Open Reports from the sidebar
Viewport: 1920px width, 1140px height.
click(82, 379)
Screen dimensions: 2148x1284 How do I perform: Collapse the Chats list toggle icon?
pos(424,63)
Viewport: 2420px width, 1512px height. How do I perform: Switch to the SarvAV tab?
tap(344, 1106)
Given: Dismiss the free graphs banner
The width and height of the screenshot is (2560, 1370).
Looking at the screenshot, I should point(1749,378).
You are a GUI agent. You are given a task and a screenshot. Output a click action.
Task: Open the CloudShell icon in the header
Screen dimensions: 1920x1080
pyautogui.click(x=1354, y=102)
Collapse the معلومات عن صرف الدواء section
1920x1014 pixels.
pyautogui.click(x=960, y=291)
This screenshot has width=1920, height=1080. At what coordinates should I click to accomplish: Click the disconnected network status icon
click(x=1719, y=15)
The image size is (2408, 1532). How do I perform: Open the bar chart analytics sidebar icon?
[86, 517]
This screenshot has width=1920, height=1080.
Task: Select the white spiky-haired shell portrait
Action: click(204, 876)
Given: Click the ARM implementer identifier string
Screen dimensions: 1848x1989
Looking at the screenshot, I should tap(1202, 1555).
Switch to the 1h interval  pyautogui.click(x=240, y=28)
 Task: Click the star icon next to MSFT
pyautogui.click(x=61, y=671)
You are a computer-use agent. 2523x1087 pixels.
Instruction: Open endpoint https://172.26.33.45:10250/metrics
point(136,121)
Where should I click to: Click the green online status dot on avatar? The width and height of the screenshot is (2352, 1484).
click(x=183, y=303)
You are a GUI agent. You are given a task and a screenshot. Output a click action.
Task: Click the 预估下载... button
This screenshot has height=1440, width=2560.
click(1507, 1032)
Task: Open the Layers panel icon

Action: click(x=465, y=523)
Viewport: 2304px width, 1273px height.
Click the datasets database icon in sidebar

> [INSTRUCTIONS TO FOLLOW] Print each entry above again, exactly as it was given.

> [EXERCISE RESPONSE]
Open Reports from the sidebar
Viewport: 1920px width, 1140px height.
click(82, 379)
Screen dimensions: 2148x1284 How do I perform: Collapse the Chats list toggle icon?
pos(424,63)
Viewport: 2420px width, 1512px height. How do I perform: Switch to the SarvAV tab?
tap(344, 1106)
Given: Dismiss the free graphs banner
The width and height of the screenshot is (2560, 1370).
Looking at the screenshot, I should point(1749,378).
You are a GUI agent. You are given a task and a screenshot. Output a click action.
Task: Open the CloudShell icon in the header
Screen dimensions: 1920x1080
pyautogui.click(x=1354, y=102)
Collapse the معلومات عن صرف الدواء section
1920x1014 pixels.
pyautogui.click(x=960, y=291)
This screenshot has width=1920, height=1080. At what coordinates should I click to accomplish: Click the disconnected network status icon
click(x=1719, y=15)
The image size is (2408, 1532). How do I perform: Open the bar chart analytics sidebar icon?
[86, 517]
This screenshot has width=1920, height=1080.
Task: Select the white spiky-haired shell portrait
Action: click(204, 876)
Given: Click the ARM implementer identifier string
Screen dimensions: 1848x1989
Looking at the screenshot, I should tap(1202, 1555).
Switch to the 1h interval  pyautogui.click(x=240, y=28)
 Task: Click the star icon next to MSFT
pyautogui.click(x=61, y=671)
You are a computer-use agent. 2523x1087 pixels.
Instruction: Open endpoint https://172.26.33.45:10250/metrics
point(136,121)
Where should I click to: Click the green online status dot on avatar? The width and height of the screenshot is (2352, 1484).
click(x=183, y=303)
You are a GUI agent. You are given a task and a screenshot. Output a click action.
Task: Click the 预估下载... button
This screenshot has height=1440, width=2560.
click(1507, 1032)
Task: Open the Layers panel icon

Action: click(x=465, y=523)
Viewport: 2304px width, 1273px height.
Click the datasets database icon in sidebar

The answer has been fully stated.